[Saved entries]
- - -

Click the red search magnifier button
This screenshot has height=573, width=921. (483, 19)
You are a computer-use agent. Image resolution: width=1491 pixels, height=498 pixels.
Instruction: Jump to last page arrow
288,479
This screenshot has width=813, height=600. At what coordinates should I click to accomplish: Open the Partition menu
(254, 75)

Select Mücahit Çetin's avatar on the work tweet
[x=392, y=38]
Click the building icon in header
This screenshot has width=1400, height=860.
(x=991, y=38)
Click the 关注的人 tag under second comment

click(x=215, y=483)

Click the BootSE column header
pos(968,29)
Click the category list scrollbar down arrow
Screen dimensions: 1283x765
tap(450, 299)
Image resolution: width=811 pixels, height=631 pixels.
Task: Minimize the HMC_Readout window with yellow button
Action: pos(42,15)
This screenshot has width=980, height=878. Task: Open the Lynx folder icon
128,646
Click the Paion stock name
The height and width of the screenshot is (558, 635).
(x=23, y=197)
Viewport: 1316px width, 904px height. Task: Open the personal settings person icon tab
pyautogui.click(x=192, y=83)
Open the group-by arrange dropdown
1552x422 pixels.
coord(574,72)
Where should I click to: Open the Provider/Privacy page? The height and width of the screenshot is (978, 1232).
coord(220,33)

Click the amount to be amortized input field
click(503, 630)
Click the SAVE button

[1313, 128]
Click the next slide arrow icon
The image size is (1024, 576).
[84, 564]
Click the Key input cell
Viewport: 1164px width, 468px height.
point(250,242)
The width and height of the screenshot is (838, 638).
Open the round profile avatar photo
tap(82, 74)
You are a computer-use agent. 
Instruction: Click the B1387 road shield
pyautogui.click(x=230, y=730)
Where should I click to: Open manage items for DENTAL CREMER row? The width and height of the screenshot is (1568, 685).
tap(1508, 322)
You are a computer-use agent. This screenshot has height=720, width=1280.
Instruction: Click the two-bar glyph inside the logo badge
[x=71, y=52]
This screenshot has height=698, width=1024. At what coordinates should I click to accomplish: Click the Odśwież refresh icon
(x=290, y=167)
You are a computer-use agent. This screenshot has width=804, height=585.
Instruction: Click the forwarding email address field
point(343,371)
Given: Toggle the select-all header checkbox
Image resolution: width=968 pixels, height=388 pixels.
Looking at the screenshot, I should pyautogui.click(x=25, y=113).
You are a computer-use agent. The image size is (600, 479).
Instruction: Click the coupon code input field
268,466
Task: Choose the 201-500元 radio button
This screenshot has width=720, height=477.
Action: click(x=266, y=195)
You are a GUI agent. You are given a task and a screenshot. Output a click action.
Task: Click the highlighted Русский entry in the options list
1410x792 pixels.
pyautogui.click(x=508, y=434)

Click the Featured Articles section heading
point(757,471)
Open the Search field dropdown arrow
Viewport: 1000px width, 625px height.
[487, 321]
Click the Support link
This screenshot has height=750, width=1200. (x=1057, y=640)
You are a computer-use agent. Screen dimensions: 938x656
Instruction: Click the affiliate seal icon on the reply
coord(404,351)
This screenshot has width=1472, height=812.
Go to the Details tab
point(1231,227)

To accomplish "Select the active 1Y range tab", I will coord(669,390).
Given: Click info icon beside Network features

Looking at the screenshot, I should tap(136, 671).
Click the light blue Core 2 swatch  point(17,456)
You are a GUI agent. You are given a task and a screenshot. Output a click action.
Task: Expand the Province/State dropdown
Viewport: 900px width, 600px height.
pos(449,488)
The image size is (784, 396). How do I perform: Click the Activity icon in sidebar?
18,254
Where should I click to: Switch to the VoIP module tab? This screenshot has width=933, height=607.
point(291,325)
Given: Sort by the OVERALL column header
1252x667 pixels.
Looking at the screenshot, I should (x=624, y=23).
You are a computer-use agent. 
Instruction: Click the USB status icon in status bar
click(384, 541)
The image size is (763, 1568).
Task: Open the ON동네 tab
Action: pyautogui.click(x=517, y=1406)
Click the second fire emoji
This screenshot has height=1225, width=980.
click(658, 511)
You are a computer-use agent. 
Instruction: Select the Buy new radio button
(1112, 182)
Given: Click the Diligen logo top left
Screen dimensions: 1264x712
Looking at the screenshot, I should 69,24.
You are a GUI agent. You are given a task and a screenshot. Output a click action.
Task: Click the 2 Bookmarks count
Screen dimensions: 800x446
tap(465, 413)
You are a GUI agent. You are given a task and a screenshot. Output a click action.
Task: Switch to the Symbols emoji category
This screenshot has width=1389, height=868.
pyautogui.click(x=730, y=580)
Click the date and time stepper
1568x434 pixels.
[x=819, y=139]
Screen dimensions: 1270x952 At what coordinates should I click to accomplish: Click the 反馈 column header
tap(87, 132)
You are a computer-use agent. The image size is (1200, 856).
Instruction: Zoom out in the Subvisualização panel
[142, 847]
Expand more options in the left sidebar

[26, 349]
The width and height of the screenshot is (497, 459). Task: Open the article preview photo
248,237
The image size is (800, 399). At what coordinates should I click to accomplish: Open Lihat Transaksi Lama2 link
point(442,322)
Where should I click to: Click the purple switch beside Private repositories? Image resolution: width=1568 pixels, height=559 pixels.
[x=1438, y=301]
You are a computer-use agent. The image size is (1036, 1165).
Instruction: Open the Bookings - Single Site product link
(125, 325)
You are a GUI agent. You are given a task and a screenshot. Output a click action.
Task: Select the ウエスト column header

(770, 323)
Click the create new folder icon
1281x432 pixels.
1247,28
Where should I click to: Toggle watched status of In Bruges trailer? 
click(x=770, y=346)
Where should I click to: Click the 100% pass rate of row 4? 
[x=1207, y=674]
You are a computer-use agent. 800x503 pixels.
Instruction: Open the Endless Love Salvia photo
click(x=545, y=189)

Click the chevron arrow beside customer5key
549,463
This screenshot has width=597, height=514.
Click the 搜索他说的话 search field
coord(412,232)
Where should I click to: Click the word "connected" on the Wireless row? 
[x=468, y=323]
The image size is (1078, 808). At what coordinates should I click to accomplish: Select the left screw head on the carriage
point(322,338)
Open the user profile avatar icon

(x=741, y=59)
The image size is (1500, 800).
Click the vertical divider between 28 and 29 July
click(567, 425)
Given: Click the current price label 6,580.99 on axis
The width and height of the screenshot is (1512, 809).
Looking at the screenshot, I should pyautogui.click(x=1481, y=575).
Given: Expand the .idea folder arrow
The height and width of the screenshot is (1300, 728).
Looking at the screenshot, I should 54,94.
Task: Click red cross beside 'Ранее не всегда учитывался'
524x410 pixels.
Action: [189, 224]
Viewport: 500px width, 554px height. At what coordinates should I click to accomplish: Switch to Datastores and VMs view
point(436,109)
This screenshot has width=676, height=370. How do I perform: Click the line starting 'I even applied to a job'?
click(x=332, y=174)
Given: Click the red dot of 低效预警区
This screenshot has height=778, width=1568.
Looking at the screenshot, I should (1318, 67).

- - -

Based on the entries above, give the number of lines with the string "dropdown" and no further text.

ANSWER SPACE: 3